MATERIAL FOR THE TASK:
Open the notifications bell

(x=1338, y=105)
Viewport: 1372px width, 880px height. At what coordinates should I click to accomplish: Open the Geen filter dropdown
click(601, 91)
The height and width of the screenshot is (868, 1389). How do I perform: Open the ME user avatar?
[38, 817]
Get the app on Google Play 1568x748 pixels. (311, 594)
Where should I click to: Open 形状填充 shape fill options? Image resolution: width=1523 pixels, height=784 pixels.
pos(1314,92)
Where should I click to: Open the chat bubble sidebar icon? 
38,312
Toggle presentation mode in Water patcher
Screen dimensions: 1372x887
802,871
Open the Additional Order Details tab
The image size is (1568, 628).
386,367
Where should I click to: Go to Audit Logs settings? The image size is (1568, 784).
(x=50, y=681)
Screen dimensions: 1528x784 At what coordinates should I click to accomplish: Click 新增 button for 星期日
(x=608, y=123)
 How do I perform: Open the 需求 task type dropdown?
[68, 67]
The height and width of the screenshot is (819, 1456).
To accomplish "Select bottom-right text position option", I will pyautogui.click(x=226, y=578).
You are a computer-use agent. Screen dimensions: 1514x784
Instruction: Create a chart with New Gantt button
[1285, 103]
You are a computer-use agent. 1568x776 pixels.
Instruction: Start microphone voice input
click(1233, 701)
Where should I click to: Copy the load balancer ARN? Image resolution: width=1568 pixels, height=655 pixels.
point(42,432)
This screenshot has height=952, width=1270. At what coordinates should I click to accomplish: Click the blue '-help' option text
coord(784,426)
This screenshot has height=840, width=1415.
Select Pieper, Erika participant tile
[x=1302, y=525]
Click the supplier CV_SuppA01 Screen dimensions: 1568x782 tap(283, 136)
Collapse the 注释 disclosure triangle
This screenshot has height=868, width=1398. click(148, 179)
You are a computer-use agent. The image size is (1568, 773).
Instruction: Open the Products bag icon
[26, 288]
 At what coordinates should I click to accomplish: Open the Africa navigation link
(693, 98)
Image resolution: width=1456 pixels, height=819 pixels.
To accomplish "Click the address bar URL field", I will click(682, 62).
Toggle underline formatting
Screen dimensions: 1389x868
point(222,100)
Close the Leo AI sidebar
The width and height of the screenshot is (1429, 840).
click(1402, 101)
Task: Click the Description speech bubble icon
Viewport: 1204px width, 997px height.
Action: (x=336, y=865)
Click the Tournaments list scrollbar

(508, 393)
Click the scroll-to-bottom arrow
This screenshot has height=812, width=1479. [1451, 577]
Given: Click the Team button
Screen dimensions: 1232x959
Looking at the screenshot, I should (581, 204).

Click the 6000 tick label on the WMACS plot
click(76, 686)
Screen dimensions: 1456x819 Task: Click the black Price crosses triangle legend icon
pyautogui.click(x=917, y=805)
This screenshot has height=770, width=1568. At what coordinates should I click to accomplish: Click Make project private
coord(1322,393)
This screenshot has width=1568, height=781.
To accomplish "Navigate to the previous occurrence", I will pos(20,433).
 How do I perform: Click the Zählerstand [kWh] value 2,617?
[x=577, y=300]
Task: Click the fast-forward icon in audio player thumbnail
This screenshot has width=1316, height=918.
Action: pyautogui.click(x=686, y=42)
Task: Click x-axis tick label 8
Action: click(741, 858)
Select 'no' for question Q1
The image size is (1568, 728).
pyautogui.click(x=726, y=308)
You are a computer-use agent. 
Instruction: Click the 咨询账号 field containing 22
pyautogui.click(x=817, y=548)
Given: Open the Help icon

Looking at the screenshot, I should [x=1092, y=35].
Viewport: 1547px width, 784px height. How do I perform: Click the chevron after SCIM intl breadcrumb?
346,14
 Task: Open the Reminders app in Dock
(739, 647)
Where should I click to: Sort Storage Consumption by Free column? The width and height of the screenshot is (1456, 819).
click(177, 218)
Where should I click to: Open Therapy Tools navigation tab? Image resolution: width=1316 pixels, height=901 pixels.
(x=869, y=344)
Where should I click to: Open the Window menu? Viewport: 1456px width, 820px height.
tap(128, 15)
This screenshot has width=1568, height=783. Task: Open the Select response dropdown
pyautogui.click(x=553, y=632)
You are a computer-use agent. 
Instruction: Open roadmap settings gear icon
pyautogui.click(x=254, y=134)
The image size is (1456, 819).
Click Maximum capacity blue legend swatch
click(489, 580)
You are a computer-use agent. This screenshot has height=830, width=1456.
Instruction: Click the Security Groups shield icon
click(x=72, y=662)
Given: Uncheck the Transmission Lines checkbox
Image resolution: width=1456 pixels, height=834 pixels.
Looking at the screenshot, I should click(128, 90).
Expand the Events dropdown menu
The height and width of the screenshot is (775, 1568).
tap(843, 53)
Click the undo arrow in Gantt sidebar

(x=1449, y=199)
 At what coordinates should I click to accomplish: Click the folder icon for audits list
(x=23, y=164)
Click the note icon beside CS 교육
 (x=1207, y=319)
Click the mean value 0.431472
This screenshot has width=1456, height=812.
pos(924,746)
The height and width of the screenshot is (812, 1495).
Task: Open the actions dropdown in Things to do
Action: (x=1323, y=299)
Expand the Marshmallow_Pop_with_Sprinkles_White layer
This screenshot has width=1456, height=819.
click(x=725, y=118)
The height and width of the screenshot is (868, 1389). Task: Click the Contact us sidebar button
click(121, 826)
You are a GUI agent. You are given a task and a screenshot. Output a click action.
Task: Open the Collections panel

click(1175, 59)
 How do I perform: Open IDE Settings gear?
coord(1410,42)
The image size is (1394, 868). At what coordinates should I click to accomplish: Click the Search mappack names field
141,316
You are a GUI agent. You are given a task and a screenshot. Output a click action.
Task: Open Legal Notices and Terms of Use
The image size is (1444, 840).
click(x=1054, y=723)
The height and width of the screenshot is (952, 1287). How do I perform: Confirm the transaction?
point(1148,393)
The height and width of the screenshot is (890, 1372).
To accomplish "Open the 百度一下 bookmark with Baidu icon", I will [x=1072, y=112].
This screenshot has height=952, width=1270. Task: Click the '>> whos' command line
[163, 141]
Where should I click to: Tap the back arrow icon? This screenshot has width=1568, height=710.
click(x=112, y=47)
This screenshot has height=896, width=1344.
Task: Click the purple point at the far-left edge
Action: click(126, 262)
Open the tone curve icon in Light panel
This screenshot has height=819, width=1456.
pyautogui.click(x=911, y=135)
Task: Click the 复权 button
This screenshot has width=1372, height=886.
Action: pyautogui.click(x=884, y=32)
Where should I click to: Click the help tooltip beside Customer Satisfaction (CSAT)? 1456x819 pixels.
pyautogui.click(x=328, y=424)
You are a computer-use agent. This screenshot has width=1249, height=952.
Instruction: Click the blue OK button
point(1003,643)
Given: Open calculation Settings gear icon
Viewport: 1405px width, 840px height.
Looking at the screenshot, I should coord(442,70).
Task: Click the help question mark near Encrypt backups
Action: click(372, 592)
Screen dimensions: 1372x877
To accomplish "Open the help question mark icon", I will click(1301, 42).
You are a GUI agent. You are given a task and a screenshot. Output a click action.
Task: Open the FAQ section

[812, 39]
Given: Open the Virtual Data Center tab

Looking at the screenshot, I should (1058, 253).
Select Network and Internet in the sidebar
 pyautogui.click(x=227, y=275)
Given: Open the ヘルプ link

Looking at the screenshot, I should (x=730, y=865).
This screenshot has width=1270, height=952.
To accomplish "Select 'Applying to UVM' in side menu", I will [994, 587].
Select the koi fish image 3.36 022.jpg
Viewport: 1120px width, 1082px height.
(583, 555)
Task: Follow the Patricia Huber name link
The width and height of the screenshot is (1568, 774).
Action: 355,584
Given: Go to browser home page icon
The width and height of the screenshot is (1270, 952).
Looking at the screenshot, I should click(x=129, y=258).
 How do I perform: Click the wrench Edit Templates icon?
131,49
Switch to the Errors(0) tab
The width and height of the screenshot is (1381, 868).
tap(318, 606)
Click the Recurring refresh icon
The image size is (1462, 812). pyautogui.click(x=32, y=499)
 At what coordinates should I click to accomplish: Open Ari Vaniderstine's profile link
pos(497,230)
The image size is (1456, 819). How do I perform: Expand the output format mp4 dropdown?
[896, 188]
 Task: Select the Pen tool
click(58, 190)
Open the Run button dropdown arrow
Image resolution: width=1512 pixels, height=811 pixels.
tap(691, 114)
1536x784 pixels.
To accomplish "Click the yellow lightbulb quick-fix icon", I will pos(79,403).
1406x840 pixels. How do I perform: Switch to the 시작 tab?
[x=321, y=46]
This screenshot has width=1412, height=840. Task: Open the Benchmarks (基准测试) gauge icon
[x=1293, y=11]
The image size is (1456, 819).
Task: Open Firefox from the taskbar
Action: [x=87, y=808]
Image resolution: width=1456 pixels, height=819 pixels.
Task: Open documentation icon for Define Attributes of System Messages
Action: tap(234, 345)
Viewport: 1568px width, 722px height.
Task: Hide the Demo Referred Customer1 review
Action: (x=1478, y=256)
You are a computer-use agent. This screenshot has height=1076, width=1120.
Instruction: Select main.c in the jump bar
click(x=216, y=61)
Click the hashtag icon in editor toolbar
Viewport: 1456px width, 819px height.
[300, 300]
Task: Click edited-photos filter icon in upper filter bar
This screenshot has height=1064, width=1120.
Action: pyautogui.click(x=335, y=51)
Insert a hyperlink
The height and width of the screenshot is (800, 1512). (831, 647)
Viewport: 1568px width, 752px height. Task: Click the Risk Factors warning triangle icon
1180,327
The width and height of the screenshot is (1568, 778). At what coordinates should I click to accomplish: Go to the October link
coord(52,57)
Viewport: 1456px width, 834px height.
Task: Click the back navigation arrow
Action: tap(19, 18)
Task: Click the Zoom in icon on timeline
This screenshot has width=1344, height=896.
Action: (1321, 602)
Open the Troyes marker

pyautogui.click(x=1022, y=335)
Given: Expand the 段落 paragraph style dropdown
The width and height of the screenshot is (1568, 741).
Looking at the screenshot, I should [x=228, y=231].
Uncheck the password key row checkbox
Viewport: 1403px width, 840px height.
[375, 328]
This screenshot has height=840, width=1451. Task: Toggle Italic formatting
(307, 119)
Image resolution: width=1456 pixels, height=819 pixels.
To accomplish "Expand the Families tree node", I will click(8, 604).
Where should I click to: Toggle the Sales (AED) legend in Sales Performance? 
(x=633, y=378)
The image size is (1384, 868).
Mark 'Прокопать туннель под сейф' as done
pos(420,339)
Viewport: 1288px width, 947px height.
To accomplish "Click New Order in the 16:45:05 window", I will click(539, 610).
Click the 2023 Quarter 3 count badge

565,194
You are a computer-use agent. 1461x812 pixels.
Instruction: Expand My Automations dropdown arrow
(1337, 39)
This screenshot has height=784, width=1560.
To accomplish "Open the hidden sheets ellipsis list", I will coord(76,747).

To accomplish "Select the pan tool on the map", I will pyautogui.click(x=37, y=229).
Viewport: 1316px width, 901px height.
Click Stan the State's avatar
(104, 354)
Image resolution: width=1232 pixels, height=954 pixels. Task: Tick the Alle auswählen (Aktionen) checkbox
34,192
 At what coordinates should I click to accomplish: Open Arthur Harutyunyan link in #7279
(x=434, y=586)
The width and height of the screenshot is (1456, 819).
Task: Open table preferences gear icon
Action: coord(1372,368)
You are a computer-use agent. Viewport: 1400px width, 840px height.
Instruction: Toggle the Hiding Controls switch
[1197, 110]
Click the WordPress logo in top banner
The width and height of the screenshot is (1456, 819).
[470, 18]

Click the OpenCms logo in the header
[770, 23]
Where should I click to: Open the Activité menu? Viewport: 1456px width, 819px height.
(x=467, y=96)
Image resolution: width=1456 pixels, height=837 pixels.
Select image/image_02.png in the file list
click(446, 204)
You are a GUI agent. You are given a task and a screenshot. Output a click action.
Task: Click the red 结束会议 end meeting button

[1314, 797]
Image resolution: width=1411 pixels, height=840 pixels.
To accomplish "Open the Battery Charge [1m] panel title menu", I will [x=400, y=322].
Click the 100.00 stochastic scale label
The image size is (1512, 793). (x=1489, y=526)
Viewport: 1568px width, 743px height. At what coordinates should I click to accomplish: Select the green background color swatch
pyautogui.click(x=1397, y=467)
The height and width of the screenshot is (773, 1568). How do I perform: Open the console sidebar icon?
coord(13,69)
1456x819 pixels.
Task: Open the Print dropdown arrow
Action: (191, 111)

WORK REQUEST: All that belongs in your answer is the stretch of entries above from the line with "Where should I click to: Sort" through the line with "Given: Uncheck the", printed exactly.

OUTPUT BELOW:
Where should I click to: Sort Storage Consumption by Free column? The width and height of the screenshot is (1456, 819).
click(177, 218)
Where should I click to: Open Therapy Tools navigation tab? Image resolution: width=1316 pixels, height=901 pixels.
(x=869, y=344)
Where should I click to: Open the Window menu? Viewport: 1456px width, 820px height.
tap(128, 15)
This screenshot has width=1568, height=783. Task: Open the Select response dropdown
pyautogui.click(x=553, y=632)
You are a computer-use agent. 
Instruction: Open roadmap settings gear icon
pyautogui.click(x=254, y=134)
The image size is (1456, 819).
Click Maximum capacity blue legend swatch
click(489, 580)
You are a computer-use agent. This screenshot has height=830, width=1456.
Instruction: Click the Security Groups shield icon
click(x=72, y=662)
Given: Uncheck the Transmission Lines checkbox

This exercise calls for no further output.